As I have repeatedly remarked, my law is not the only law of sexual affinity, otherwise, no doubt, it would have been discovered long ago. Just because so many other actors are bound up with it,[4] because another, perhaps many other laws sometimes overshadow it, cases of undisturbed action of sexual affinity are rare. As the necessary investigations have not yet been finished, I will not speak at length of such laws, but rather by way of illustration I shall refer to a few factors which as yet cannot be demonstrated mathematically.

[4] In speaking of the sexual taste in men and women, one thinks at once of the usual but not invariable preference individuals show for a particular colour of hair. It would certainly seem as if the reason for so strongly marked a preference must lie deep in human nature.

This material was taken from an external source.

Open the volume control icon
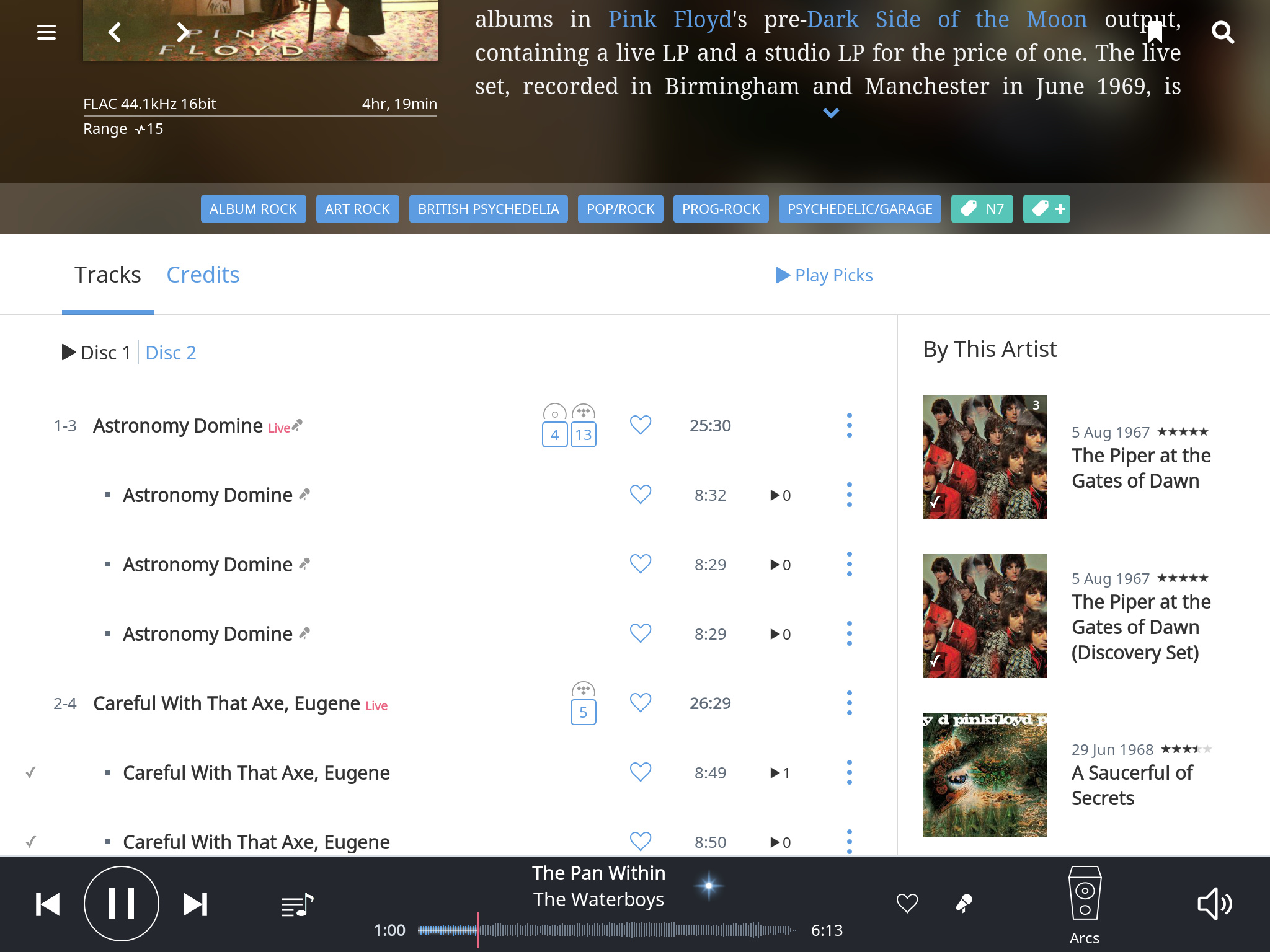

I shall begin with some phenomena which are pretty generally recognised. Men when quite young, say under twenty, are attracted by much older women (say those of thirty-five and so on), whilst men of thirty-five are attracted by women much younger than themselves. So also, on the other hand, quite young girls (sweet seventeen) generally prefer much older men, but, later in life, may marry striplings. The whole subject deserves close attention and is both popular and easily noticed.

In spite of the necessary limitation of this work to the consideration of a single law, it will make for exactness if I try to state the formula in a more definite fashion, without the deceptive element of simplicity. Even without being able to state in definite quantities the other factors and the co-operating laws, we may reach a satisfactory exactness by the use of a variable factor.